- **Problems**
a – Using the review of Fragile Line below, decide whether each statement agrees with it: (i) the book's publisher is Entangled Teen; (ii) Ellie Cox is seventeen years old; (iii) after going missing, Ellie wakes up in her boyfriend's apartment. Answer yes or no for each and quote the words that settle it.
b – Carry on the review of Fragile Line below, picking up after its final sentence.

--- Start Source extract ---

ARC Book Review: Fragile Line by Brooklyn Skye

fragile line-1

Click on the image to open the book's Goodreads page

Click on the image to open the book’s Goodreads page

recommendedTitle: Fragile Line
Author: Brooklyn Skye
Publication Date: April 21, 2014
Publisher: Entangled Teen
Series: N/A
Format: ebook
Acquisition: Entangled Teen

It can happen in a flash. One minute she’s kissing her boyfriend, the next she’s lost in the woods. Sixteen-year-old Ellie Cox is losing time. It started out small…forgetting a drive home or a conversation with a friend. But her blackouts are getting worse, more difficult to disguise as forgetfulness. When Ellie goes missing for three days, waking up in the apartment of a mysterious guy—a guy who is definitely not her boyfriend, her life starts to spiral out of control. 
Perched on the edge of insanity, with horrific memories of her childhood leaking in, Ellie struggles to put together the pieces of what she’s lost—starting with the name haunting her, Gwen. Heartbreakingly beautiful, this poignant story follows one girl’s harrowing journey to finding out who she really is.

--- End Source extract ---
--- Start Material ---

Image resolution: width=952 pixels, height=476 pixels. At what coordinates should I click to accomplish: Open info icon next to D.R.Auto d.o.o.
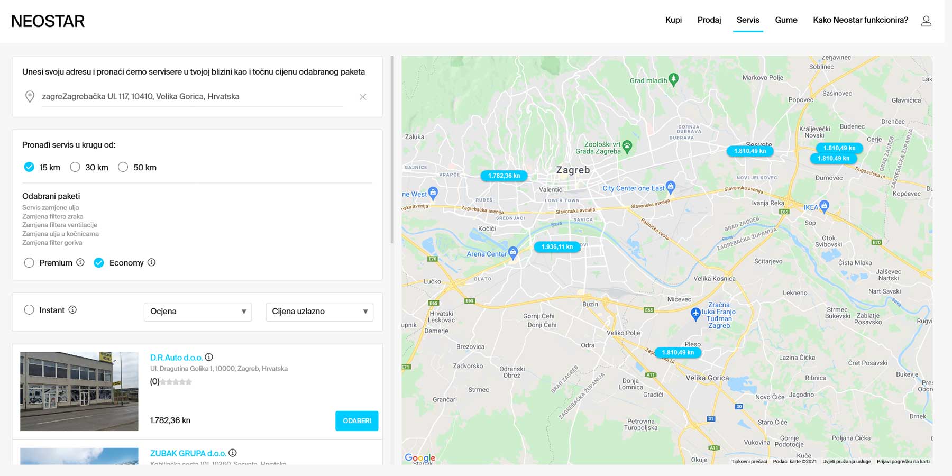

--- End Material ---

- **Outputs**
a –
(i) Yes: "Publisher: Entangled Teen"
(ii) No: "Sixteen-year-old Ellie Cox is losing time."
(iii) No: "waking up in the apartment of a mysterious guy—a guy who is definitely not her boyfriend"

b –
I must say that there are a LOT of heavy reads that I simply can’t stand, but Fragile Line was not one of them. I was totally wary of reading this book that I’m not even sure why I requested for it, but I’m so glad that I did. This was so much better than I expected it to be. I was pretty much hooked from chapter one, and I had to keep reading. Everything about it was so compelling that I finished this book in a few hours. I’m just a little sad that I can’t bookmark or highlight the PDF, but I’ll make sure to get my own copy of this soon. This review might be very vague because I think that people should read this for themselves. It’s that good.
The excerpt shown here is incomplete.